> [SUPPLIED MATERIAL]:
BEGIN
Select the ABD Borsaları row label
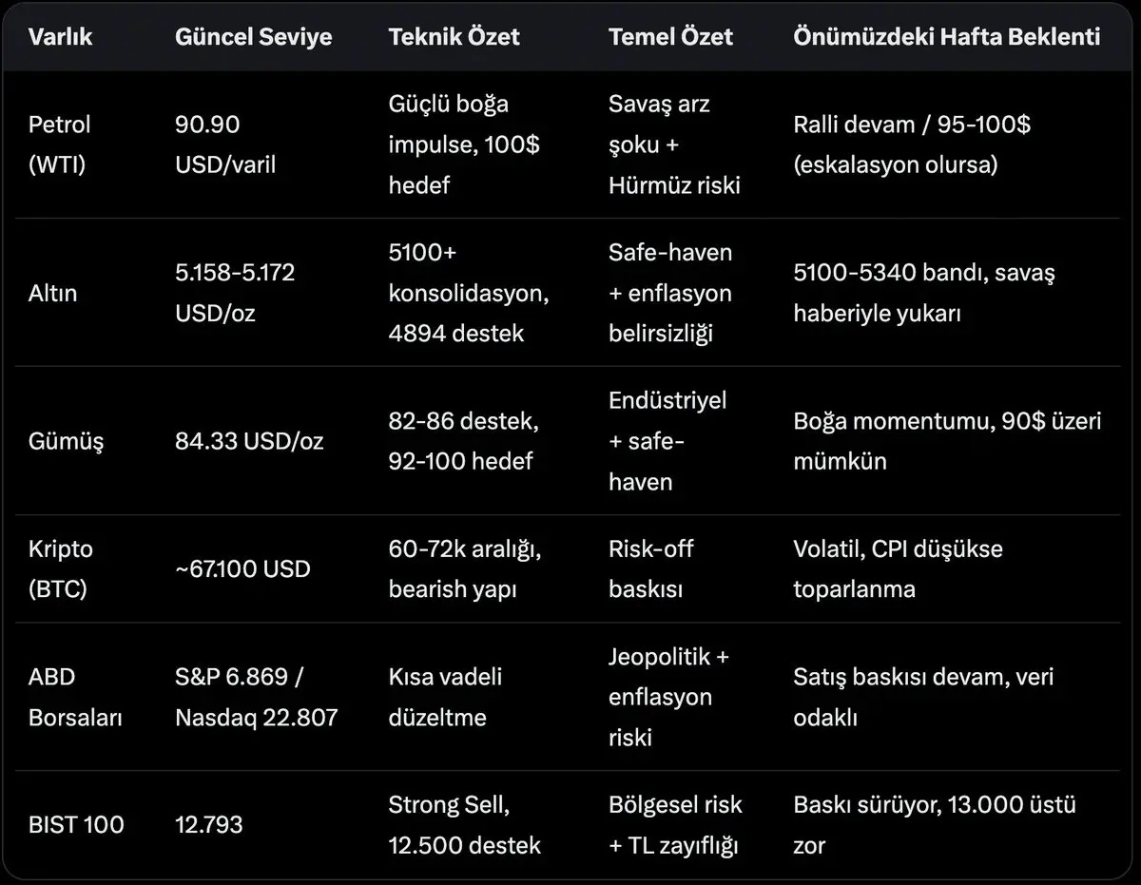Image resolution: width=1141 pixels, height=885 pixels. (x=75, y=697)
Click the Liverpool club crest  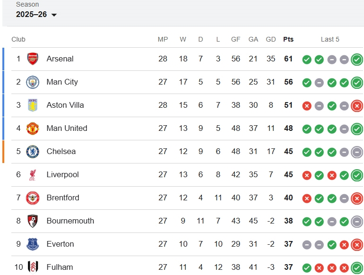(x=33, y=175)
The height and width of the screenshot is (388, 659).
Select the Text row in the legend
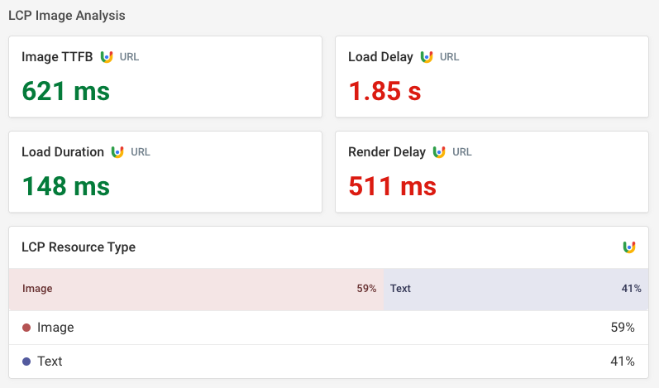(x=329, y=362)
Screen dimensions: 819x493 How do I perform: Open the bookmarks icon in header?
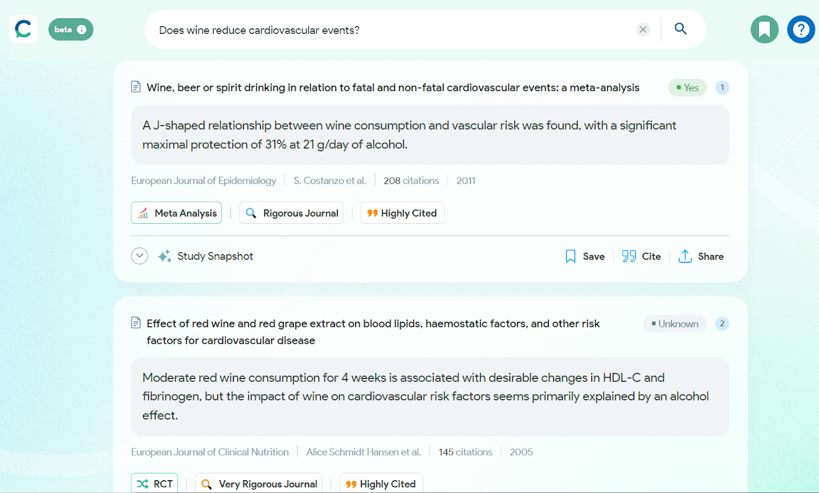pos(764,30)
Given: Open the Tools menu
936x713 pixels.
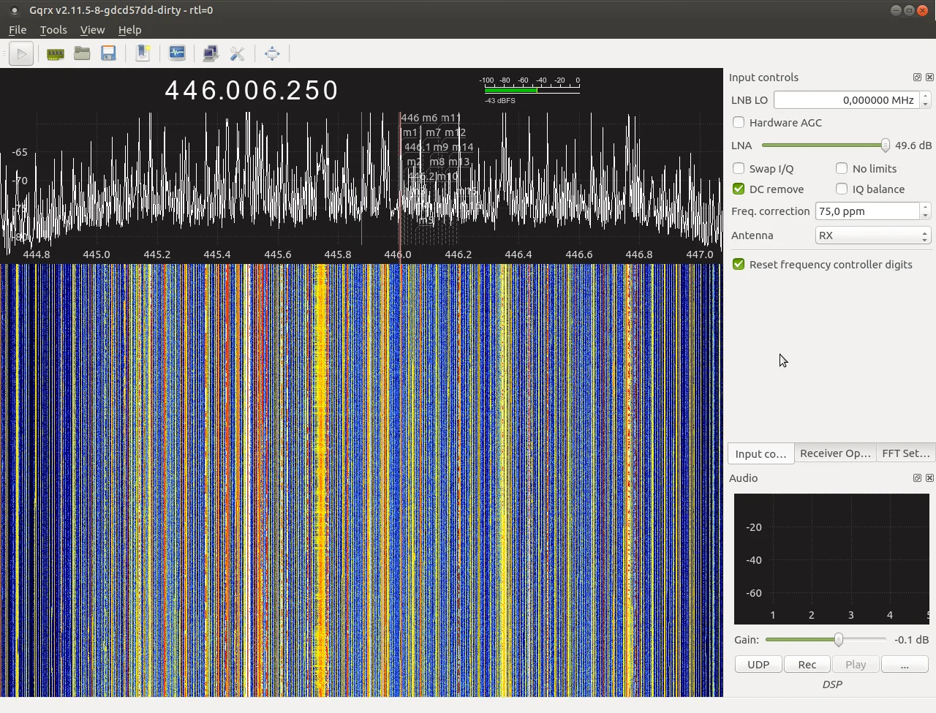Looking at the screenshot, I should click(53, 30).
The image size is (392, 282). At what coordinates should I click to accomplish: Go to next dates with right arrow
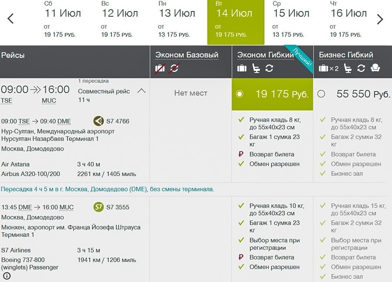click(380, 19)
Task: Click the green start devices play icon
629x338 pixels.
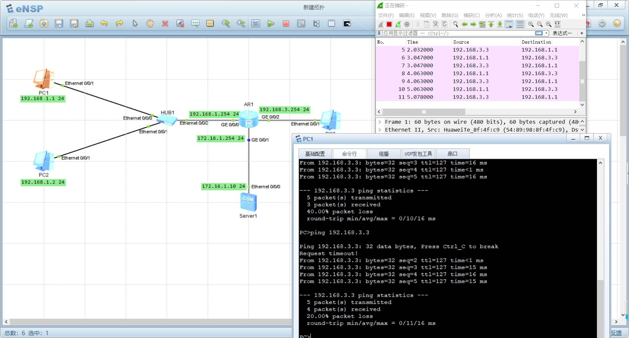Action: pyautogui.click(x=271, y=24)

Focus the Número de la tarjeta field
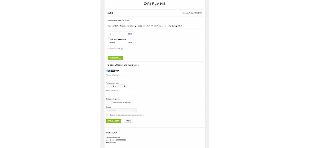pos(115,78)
END
BEGIN
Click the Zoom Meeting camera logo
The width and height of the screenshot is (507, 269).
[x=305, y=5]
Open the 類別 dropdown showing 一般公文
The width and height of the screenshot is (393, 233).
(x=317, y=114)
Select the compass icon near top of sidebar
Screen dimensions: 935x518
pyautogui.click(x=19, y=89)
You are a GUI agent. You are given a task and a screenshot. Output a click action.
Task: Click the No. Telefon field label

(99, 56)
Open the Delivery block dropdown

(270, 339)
END
BEGIN
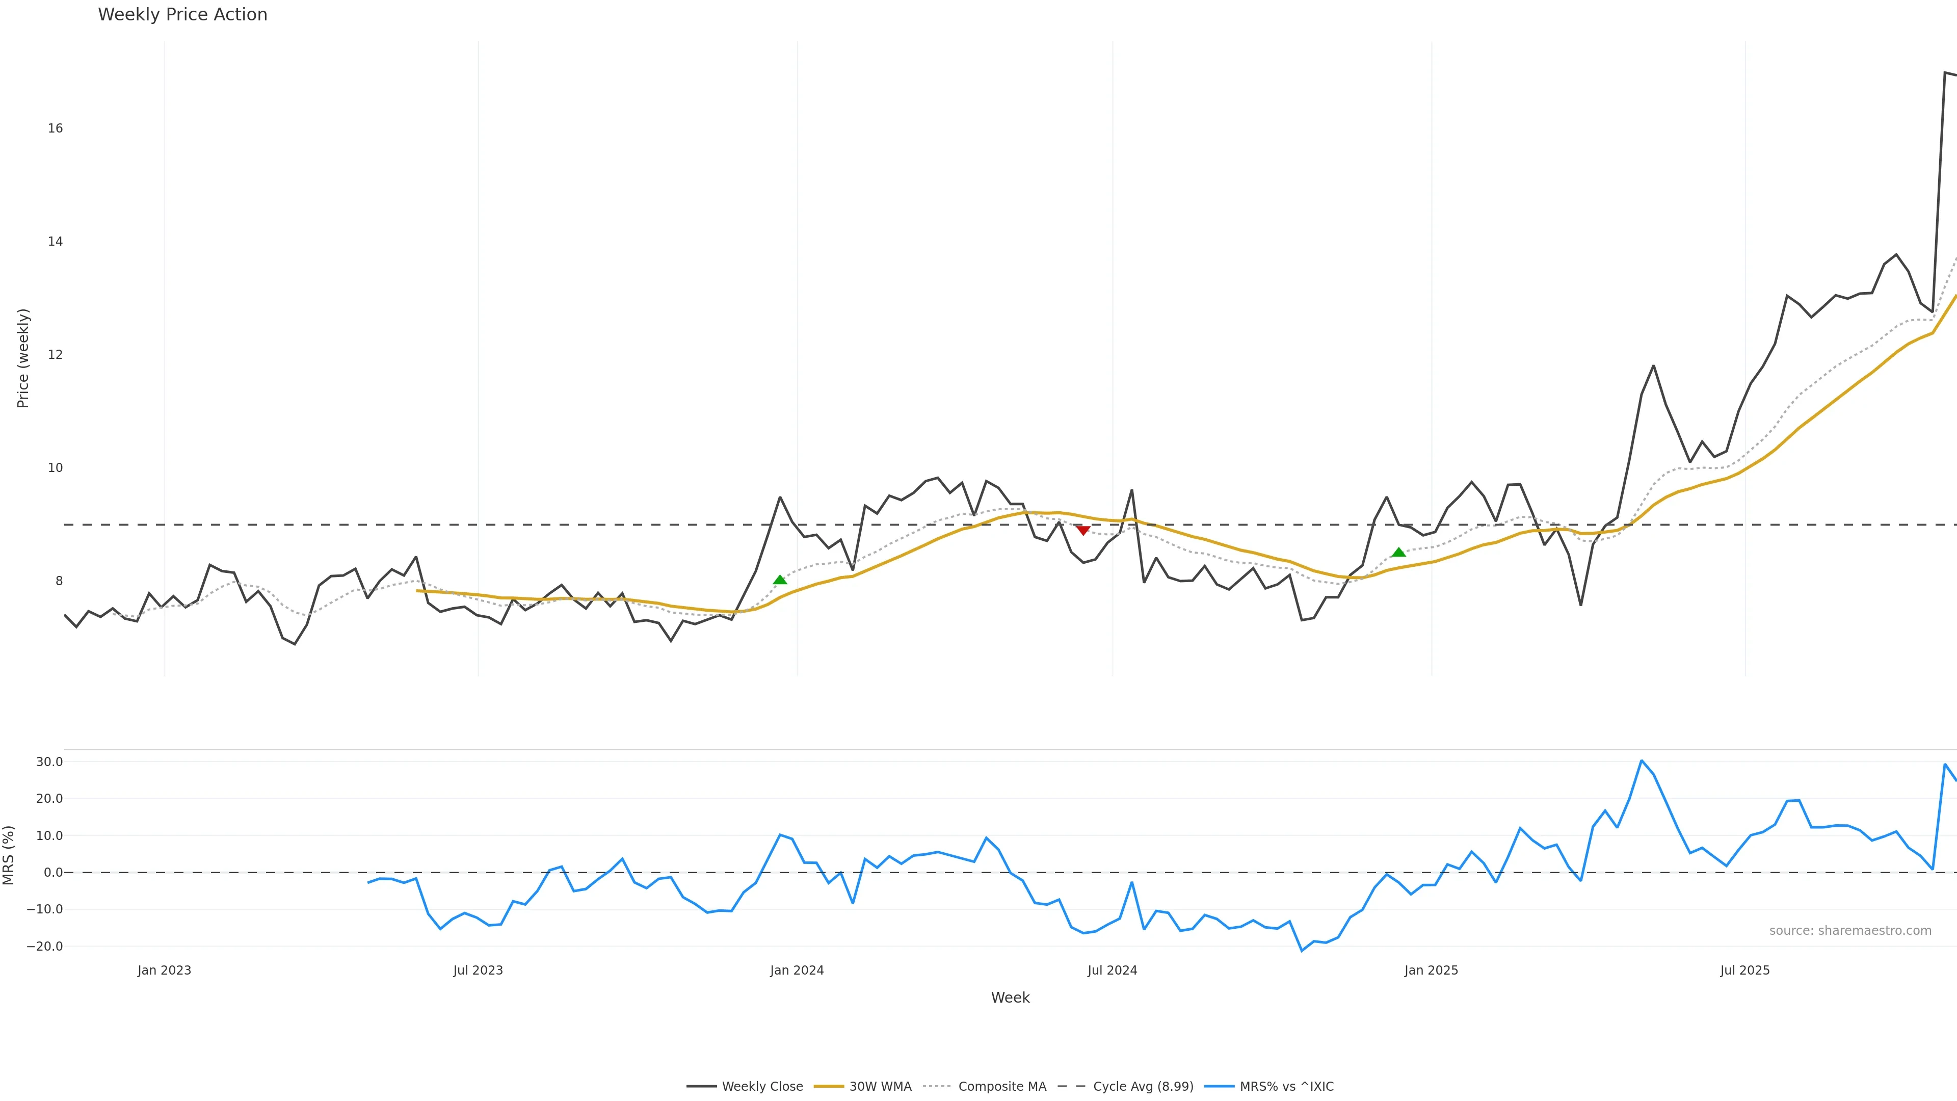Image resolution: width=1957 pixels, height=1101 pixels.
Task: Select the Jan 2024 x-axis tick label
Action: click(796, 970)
END
> [WHAT TO PRODUCE]: Reproduce the lines above beginning at the line that contains "Screen dimensions: 819x493" and ending at the line that contains "Task: Click the green start devices play icon". No pictures.

> [SOLUTION]:
Screen dimensions: 819x493 How do I perform: Open the bookmarks icon in header?
pos(764,30)
Given: Open the Tools menu
936x713 pixels.
Looking at the screenshot, I should click(53, 30).
The image size is (392, 282). At what coordinates should I click to accomplish: Go to next dates with right arrow
click(380, 19)
Task: Click the green start devices play icon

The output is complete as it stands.